What is the numerical complexity of computing the empirical cdf of an array?

It's all in the title. Suppose $X$ is an array of n floats. The empirical CDF is the function (of t):
Fn(t) = (1/n) sum{1{Xi <= t} : i=1,...,n}
This has to be computed for t_1<t_2,...,t_m (e.g. for m different, sorted, values of t). My question is what is the numerical complexity of computing this? I think O(nlog(n))+O(mlog(n)) [sort the array then perform m binary search, one for each value of t]
but I may be naive. Can anyone confirm?
Edit:
Sorry for the mess. While writing the question, I realized that I was imposing some constraints that are not in the original problem. I respond to Yves's question below.
The Xi are not sorted.
The t_j are sorted and equi-spaced.
m is smaller than n, but not by orders of magnitudes: typically m~n/4.

The given expression, a sum of N 0/1 terms, is clearly O(N).
UPDATE:
If the Xi are presorted, the function is trivially CDFi = CDF(Xi) = i/N, and the computation is in a way O(0)!
If the Xi are unsorted, you'll need to sort first in O(N.Log(N)), unless the range of the variable allows a faster sorting such as Counting sort.
If you only need to evaluate for a small number of Xis, let K, then you can consider using the naïve summation, as K.N can beat N.Log(N).
UPDATE: (second change by the OP)

■ **Supplied material**
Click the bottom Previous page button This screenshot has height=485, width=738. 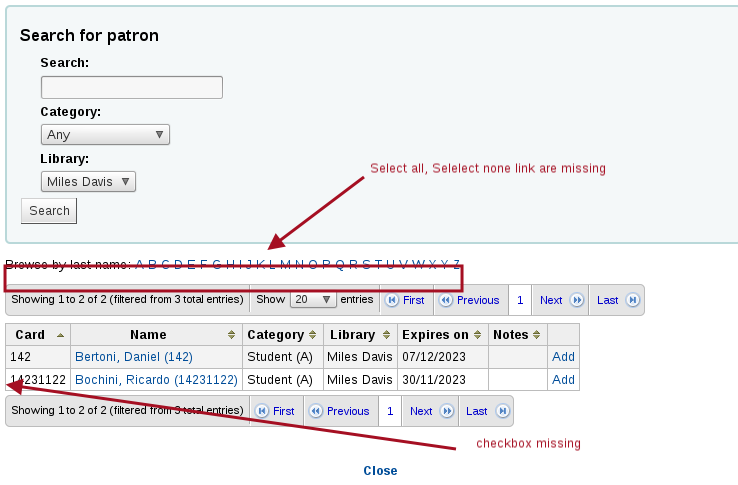339,411
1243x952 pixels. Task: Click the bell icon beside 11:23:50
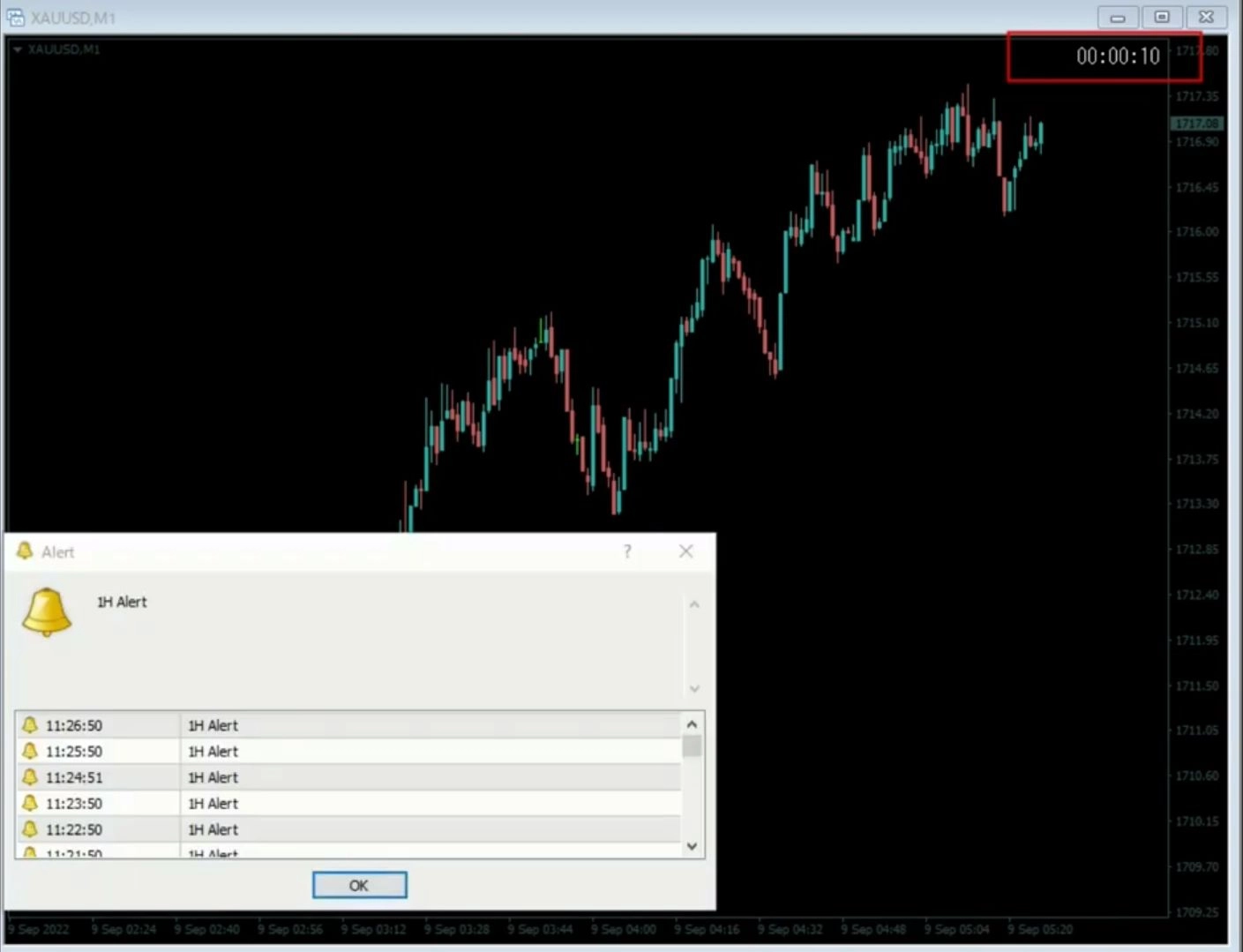click(30, 803)
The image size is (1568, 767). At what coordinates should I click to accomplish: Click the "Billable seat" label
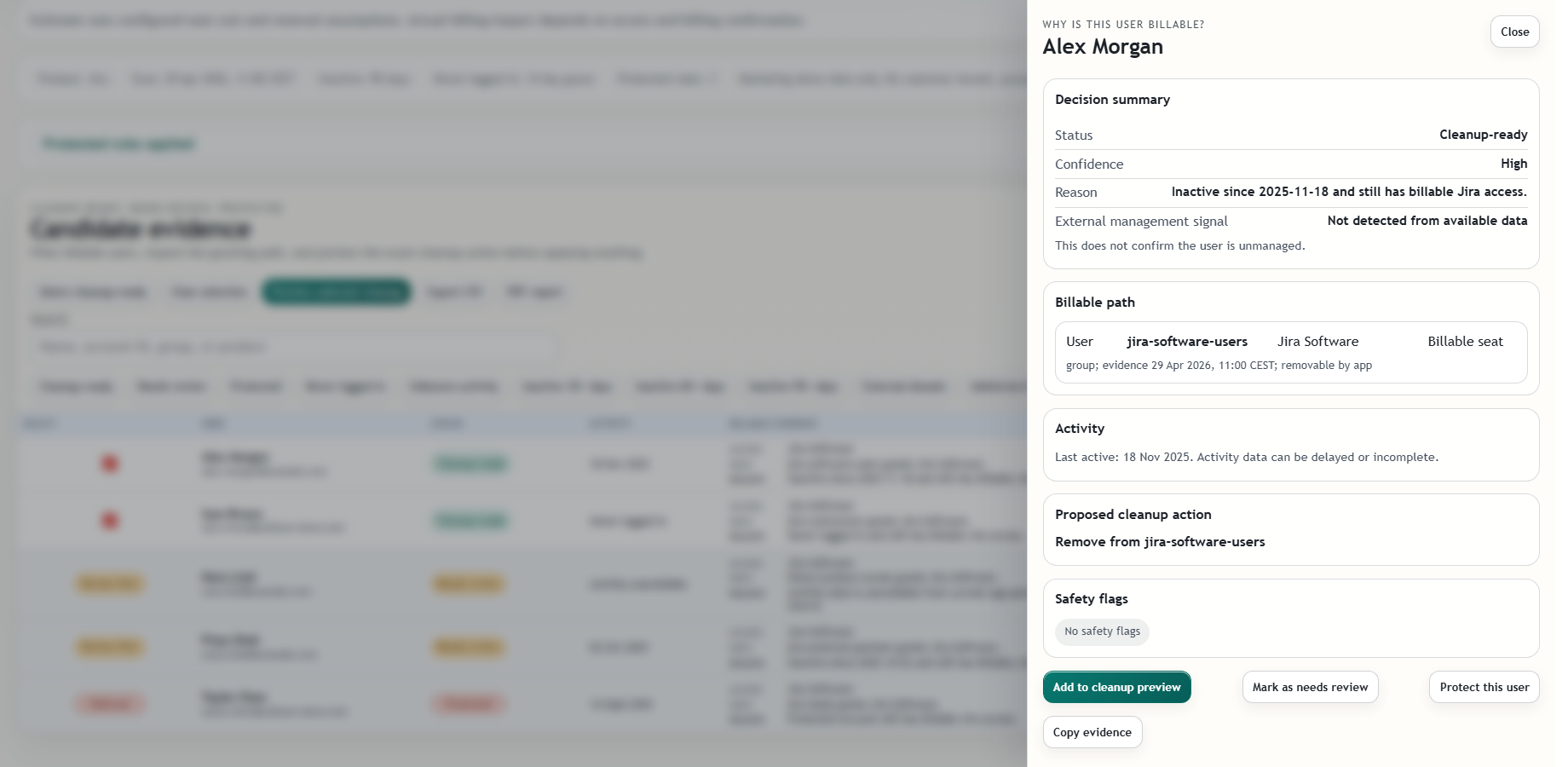tap(1465, 341)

■ **Exercise instructions**
a. In the thread on computing the empirical CDF, how large is m typically relative to n?
b. Continue the thread on computing the empirical CDF from the point where it stops, writing the next part of the answer.

■ **Response list**
a. m is smaller than n but not by orders of magnitude, typically about n/4.

b.
Else, sort the Xi if necessary and sort the tj if necessary. Then a single linear pass will suffice. Total complexity will be one of:
O(n.Log(n) + m.Log(m))
O(n.Log(n) + m)
O(n + m.Log(m))
O(n + m).
If m < Log(n) and the Xi are unsorted, use the naïve formula. Complexity O(m.n).
Possibly there could be better options when m>n.
UPDATE: final specs: Xi unsorted, Tj sorted, m < n.
The solution I would choose is as follows:
1) Sort the Xi.
2) "Merge" the sorted Xi and Tj. This means, progress simultaneously in the X and T lists, keeping two running indexes; make sure to always increment the index that causes the shortest move; use CDF(Tj)=i/n. This is a linear process. (Very close to a merge in mergesort.)
Global complexity is O(n.Log(n)), the merging term O(n) being absorbed in the former.
UPDATE: uniform sampling.
When the Tj values are equi-spaced, let Tj = T0 + D.j, you can use an histogram approach.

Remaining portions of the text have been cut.